WHAT NEEDS TO BE DONE
Print verbatim the items that begin with the line containing "Where should I click to: Select" and end with the line containing "Image resolution: width=640", including both of those lines.

PROVIDED RECORDS
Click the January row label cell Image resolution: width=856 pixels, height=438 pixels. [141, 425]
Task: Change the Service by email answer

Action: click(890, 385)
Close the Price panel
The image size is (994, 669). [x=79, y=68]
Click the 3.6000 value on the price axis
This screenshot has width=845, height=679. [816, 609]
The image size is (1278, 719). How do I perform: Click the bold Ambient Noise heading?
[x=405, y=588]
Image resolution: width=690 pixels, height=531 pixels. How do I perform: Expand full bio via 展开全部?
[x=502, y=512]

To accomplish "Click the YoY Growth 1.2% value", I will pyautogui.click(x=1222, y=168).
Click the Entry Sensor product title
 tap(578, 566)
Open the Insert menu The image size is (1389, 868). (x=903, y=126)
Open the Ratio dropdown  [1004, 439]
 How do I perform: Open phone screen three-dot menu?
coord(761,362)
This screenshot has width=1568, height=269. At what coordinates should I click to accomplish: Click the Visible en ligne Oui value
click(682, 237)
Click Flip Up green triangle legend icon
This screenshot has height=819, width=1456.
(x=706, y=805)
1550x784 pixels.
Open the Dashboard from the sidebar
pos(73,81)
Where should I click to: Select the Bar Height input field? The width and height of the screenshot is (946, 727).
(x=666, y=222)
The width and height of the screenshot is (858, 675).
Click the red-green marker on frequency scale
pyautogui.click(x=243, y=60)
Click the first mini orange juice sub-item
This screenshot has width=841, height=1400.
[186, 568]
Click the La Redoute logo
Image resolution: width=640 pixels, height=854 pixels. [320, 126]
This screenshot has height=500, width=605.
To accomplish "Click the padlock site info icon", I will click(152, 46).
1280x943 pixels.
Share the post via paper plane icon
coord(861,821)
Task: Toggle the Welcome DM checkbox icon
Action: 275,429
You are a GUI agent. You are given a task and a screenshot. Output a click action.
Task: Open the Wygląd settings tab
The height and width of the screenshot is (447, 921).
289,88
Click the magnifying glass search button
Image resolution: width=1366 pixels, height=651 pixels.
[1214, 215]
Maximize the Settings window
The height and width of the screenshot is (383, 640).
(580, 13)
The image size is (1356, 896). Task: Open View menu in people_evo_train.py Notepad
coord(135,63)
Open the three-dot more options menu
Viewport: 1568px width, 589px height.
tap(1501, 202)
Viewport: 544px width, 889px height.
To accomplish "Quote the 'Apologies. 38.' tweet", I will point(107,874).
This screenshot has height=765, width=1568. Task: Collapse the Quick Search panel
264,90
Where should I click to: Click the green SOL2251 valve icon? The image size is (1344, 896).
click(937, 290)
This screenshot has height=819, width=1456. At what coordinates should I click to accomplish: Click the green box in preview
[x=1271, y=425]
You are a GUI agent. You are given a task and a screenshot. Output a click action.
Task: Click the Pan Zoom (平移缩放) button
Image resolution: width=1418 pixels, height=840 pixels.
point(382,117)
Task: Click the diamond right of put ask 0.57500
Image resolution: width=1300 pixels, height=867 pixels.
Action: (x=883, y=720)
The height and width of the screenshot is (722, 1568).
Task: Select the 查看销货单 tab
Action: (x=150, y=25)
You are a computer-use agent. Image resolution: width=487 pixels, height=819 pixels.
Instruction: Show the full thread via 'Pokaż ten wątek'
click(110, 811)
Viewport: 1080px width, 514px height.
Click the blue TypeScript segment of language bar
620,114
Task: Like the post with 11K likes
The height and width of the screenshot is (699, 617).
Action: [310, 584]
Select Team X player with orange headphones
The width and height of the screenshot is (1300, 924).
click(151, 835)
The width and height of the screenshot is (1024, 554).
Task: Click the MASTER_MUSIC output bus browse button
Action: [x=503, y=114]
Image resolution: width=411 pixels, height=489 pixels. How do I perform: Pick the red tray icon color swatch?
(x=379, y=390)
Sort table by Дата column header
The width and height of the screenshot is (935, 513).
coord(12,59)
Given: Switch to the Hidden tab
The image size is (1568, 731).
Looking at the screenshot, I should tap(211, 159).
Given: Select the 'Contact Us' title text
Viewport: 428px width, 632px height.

TASK RESPONSE
Where should I click to: Select the Bar Height input field? The width and height of the screenshot is (946, 727).
(x=666, y=222)
The width and height of the screenshot is (858, 675).
Click the red-green marker on frequency scale
pyautogui.click(x=243, y=60)
Click the first mini orange juice sub-item
This screenshot has width=841, height=1400.
[186, 568]
Click the La Redoute logo
Image resolution: width=640 pixels, height=854 pixels. [320, 126]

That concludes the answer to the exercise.